Check every line of the entries below for "will", and copy the lines that have it.

[Dataset entries]
..............................
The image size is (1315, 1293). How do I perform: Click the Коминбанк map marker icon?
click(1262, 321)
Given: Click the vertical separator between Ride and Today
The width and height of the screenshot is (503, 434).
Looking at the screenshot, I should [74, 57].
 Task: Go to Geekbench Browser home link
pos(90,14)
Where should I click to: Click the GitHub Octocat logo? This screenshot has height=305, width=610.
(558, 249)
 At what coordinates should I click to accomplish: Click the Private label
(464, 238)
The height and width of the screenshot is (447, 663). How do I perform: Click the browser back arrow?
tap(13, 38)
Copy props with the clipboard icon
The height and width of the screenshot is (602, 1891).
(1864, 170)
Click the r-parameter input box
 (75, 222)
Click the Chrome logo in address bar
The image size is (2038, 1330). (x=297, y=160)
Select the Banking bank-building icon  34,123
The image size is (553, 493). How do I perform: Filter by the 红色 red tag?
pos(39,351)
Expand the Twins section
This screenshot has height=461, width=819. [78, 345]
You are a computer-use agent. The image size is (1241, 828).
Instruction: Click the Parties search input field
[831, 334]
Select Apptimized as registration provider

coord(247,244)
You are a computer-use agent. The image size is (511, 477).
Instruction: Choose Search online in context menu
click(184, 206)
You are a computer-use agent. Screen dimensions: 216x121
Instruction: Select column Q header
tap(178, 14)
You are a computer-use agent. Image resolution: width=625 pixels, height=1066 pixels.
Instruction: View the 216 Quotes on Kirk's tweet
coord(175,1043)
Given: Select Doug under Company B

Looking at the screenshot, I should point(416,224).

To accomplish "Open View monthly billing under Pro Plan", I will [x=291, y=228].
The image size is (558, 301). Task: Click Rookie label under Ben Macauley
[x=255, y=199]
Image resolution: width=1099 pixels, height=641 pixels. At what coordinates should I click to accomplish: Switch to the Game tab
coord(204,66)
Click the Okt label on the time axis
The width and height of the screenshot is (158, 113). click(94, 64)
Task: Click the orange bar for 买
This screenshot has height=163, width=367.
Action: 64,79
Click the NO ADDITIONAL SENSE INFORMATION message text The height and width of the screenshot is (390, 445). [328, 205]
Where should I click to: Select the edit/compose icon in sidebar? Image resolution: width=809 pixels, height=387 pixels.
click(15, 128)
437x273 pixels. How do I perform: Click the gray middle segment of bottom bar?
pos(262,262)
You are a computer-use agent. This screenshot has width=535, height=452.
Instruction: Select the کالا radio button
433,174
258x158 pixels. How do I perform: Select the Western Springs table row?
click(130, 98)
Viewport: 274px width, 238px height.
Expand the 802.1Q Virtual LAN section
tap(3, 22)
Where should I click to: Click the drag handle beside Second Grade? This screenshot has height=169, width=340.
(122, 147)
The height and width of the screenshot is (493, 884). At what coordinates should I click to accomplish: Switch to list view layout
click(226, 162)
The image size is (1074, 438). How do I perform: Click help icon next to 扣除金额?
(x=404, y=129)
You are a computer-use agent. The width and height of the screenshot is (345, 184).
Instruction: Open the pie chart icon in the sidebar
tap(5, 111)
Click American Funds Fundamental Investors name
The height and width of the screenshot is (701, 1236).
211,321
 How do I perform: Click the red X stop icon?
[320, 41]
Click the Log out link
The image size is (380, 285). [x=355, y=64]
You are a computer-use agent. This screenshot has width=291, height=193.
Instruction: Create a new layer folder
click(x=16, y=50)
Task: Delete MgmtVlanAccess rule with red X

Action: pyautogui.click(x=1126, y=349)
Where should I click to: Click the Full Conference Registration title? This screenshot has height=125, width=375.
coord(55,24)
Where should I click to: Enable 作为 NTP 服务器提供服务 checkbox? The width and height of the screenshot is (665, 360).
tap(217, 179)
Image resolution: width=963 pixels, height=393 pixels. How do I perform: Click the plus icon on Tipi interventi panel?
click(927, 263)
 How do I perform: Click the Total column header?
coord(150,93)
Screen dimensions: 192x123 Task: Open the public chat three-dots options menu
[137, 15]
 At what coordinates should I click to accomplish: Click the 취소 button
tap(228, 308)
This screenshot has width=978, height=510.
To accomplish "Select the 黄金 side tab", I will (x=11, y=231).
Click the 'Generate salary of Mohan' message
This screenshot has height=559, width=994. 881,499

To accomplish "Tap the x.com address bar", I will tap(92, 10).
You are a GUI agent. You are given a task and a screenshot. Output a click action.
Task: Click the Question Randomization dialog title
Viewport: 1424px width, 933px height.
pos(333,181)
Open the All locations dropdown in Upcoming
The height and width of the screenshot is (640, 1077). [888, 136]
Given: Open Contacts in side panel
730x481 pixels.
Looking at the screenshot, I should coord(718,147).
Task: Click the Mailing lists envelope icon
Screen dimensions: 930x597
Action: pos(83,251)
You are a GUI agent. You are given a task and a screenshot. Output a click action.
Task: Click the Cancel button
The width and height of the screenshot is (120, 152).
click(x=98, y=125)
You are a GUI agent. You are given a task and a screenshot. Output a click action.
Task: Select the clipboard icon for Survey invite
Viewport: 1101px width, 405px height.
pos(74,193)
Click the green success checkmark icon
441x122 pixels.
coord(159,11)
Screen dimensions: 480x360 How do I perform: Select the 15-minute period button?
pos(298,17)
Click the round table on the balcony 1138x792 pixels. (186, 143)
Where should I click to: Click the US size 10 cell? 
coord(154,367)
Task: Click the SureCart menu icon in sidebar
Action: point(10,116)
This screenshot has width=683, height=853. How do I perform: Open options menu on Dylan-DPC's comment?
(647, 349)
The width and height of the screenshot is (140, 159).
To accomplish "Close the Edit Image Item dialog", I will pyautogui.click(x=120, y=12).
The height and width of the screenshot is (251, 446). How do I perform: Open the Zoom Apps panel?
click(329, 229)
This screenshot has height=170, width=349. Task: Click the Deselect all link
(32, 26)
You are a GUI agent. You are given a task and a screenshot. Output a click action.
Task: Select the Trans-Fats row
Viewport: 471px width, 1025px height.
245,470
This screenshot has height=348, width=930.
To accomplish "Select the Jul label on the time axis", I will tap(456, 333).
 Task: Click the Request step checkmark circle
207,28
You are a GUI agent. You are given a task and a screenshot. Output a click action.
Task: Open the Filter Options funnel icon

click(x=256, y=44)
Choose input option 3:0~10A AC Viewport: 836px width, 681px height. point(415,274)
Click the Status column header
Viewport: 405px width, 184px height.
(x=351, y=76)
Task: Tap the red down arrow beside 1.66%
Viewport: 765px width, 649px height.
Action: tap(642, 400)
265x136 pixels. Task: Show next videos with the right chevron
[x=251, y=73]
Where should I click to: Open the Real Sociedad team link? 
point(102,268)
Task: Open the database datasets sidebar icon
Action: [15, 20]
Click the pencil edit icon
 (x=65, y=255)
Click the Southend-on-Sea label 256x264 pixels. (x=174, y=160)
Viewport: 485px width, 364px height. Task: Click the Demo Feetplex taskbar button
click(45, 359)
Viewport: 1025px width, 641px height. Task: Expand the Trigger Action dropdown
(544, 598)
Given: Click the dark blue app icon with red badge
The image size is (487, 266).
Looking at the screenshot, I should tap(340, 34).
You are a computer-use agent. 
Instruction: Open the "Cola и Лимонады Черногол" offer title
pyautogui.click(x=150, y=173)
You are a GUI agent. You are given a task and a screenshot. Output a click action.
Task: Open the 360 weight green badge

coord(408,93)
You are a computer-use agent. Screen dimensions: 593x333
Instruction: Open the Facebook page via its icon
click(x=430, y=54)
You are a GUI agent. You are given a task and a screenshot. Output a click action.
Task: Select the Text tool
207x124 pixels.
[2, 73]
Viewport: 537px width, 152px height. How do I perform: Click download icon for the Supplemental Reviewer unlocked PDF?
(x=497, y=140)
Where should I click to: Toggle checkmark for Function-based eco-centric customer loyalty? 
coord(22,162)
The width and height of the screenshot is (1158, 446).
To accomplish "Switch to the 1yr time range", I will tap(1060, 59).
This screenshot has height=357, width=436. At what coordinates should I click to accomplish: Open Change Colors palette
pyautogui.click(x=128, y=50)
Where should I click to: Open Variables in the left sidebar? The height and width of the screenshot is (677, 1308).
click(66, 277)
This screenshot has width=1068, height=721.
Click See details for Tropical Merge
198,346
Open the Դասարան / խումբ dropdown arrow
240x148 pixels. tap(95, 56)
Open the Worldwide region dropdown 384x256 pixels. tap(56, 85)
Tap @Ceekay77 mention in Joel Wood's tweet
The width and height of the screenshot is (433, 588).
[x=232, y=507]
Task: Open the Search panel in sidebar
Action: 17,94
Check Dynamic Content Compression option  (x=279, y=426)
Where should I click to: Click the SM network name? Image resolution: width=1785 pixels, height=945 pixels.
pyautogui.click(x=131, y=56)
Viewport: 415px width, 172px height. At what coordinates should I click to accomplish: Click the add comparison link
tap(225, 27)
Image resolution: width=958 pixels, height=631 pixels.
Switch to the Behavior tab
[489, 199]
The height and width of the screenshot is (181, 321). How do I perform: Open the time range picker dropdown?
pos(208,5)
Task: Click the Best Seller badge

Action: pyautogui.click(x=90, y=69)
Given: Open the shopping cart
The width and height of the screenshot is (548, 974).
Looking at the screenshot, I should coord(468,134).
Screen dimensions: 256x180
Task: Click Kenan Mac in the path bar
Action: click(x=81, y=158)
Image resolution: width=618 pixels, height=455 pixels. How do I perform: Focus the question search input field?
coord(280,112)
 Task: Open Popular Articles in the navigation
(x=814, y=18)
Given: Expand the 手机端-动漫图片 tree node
..............................
[Response area]:
To accomplish "Open View monthly billing under Pro Plan", I will [x=291, y=228].
To accomplish "Select the 黄金 side tab", I will (x=11, y=231).
To accomplish "Tap the x.com address bar", I will tap(92, 10).
To accomplish "Close the Edit Image Item dialog", I will pyautogui.click(x=120, y=12).
To accomplish "Select the Jul label on the time axis", I will tap(456, 333).
To accomplish "Switch to the 1yr time range", I will tap(1060, 59).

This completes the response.